BEGIN

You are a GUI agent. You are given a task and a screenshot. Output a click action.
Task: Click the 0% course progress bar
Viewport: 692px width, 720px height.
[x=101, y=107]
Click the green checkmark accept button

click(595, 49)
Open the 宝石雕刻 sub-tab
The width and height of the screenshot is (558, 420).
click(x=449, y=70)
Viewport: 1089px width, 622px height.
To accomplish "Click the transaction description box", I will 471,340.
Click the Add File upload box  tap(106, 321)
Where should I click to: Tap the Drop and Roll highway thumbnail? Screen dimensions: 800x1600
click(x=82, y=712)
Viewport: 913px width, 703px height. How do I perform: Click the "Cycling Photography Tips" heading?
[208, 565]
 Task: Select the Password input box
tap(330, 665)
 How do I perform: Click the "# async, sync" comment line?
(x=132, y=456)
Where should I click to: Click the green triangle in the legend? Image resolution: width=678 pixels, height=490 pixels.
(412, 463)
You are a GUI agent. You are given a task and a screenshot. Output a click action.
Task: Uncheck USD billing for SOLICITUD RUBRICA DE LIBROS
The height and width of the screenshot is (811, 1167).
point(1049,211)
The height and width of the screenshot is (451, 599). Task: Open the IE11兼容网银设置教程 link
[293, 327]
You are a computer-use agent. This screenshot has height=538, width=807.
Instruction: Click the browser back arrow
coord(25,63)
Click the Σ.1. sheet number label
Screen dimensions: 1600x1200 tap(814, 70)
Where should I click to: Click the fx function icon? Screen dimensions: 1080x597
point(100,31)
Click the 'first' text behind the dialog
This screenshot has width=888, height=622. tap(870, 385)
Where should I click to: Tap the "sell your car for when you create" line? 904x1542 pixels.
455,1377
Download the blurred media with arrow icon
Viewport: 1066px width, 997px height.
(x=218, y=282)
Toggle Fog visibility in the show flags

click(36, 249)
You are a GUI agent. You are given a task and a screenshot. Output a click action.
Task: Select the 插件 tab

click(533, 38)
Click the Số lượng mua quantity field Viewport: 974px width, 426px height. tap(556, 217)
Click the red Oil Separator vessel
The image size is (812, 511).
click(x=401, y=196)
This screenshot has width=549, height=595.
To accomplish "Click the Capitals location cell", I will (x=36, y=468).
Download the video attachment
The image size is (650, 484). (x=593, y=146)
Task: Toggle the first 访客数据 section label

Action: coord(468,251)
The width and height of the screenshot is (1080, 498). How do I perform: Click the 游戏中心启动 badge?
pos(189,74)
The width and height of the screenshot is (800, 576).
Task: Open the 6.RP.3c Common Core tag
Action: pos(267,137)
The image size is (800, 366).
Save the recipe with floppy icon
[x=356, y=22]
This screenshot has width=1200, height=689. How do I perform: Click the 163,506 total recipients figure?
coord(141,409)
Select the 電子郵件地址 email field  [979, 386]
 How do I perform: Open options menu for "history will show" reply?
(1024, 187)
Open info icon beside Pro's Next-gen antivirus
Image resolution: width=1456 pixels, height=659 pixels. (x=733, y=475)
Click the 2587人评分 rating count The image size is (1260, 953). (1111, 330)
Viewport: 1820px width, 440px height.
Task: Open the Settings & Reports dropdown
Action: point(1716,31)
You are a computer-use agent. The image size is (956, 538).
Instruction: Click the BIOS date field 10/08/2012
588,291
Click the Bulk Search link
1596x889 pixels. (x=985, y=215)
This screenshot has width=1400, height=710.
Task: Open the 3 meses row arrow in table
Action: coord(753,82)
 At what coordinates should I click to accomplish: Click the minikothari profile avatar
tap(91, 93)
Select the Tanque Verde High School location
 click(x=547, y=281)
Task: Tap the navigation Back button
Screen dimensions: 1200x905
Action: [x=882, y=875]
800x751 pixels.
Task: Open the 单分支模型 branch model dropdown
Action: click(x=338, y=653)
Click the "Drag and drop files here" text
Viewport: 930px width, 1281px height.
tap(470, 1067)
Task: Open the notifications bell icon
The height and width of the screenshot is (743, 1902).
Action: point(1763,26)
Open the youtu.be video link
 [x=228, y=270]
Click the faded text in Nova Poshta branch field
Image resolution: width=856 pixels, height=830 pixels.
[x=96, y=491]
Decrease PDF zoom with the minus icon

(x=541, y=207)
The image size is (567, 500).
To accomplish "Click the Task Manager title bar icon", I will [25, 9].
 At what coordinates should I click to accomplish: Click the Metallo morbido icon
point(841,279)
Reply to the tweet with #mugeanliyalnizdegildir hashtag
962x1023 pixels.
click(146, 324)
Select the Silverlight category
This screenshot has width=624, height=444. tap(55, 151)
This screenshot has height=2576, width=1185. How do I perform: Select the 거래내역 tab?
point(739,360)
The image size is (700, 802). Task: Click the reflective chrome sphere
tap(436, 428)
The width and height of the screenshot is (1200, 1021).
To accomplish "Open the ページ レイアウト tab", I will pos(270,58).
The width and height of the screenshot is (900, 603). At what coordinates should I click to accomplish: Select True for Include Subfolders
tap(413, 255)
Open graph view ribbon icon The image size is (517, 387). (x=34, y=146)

END

(Instructions for the task)
The required answer is the exact run of lines above starting at the line with "Download the blurred media with arrow icon" and ending at the line with "This screenshot has width=549, height=595.", with both ends present.

(Final answer)
Download the blurred media with arrow icon
Viewport: 1066px width, 997px height.
(x=218, y=282)
Toggle Fog visibility in the show flags

click(36, 249)
You are a GUI agent. You are given a task and a screenshot. Output a click action.
Task: Select the 插件 tab

click(533, 38)
Click the Số lượng mua quantity field Viewport: 974px width, 426px height. tap(556, 217)
Click the red Oil Separator vessel
The image size is (812, 511).
click(x=401, y=196)
This screenshot has width=549, height=595.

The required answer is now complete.